Source code for pennylane.transforms.decompose
# Copyright 2018-2024 Xanadu Quantum Technologies Inc.
# Licensed under the Apache License, Version 2.0 (the "License");
# you may not use this file except in compliance with the License.
# You may obtain a copy of the License at
# http://www.apache.org/licenses/LICENSE-2.0
# Unless required by applicable law or agreed to in writing, software
# distributed under the License is distributed on an "AS IS" BASIS,
# WITHOUT WARRANTIES OR CONDITIONS OF ANY KIND, either express or implied.
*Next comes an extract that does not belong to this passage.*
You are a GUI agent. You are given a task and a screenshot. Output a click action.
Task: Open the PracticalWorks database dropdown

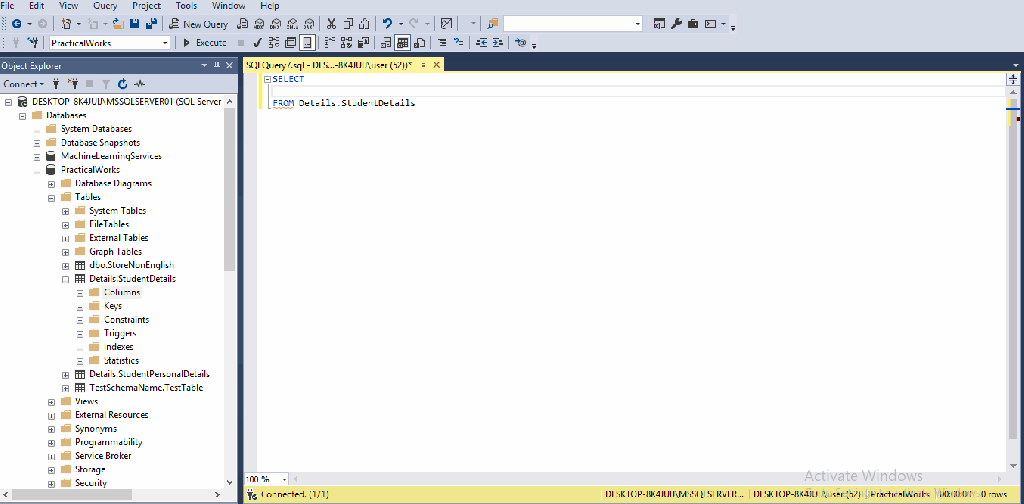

# See the License for the specific language governing permissions and
# limitations under the License.
"""
A transform for decomposing quantum circuits into user defined gate sets. Offers an alternative to the more device-focused decompose transform.
"""
# pylint: disable=protected-access
# pylint: disable=unnecessary-lambda-assignment
import warnings
from collections.abc import Callable, Generator, Iterable
from functools import lru_cache, partial
from typing import Optional
import pennylane as qml
from pennylane.transforms.core import transform
def null_postprocessing(results):
"""A postprocessing function returned by a transform that only converts the batch of results
into a result for a single ``QuantumTape``.
"""
return results[0]
def _operator_decomposition_gen(
op: qml.operation.Operator,
acceptance_function: Callable[[qml.operation.Operator], bool],
max_expansion: Optional[int] = None,
current_depth=0,
) -> Generator[qml.operation.Operator, None, None]:
"""A generator that yields the next operation that is accepted."""
max_depth_reached = False
if max_expansion is not None and max_expansion <= current_depth:
max_depth_reached = True
if acceptance_function(op) or max_depth_reached:
yield op
else:
decomp = op.decomposition()
current_depth += 1
for sub_op in decomp:
yield from _operator_decomposition_gen(
sub_op,
acceptance_function,
max_expansion=max_expansion,
current_depth=current_depth,
)
@lru_cache
def _get_plxpr_decompose(): # pylint: disable=missing-docstring
try:
# pylint: disable=import-outside-toplevel
from jax import make_jaxpr
from pennylane.capture.primitives import ctrl_transform_prim
except ImportError: # pragma: no cover
return None, None
# pylint: disable=redefined-outer-name
class DecomposeInterpreter(qml.capture.PlxprInterpreter):
"""Plxpr Interpreter for applying the ``decompose`` transform to callables or jaxpr
when program capture is enabled.
"""
def __init__(self, gate_set=None, max_expansion=None):
self.max_expansion = max_expansion
if gate_set is None:
gate_set = set(qml.ops.__all__)
if isinstance(gate_set, (str, type)):
gate_set = set([gate_set])
if isinstance(gate_set, Iterable):
gate_types = tuple(gate for gate in gate_set if isinstance(gate, type))
gate_names = set(gate for gate in gate_set if isinstance(gate, str))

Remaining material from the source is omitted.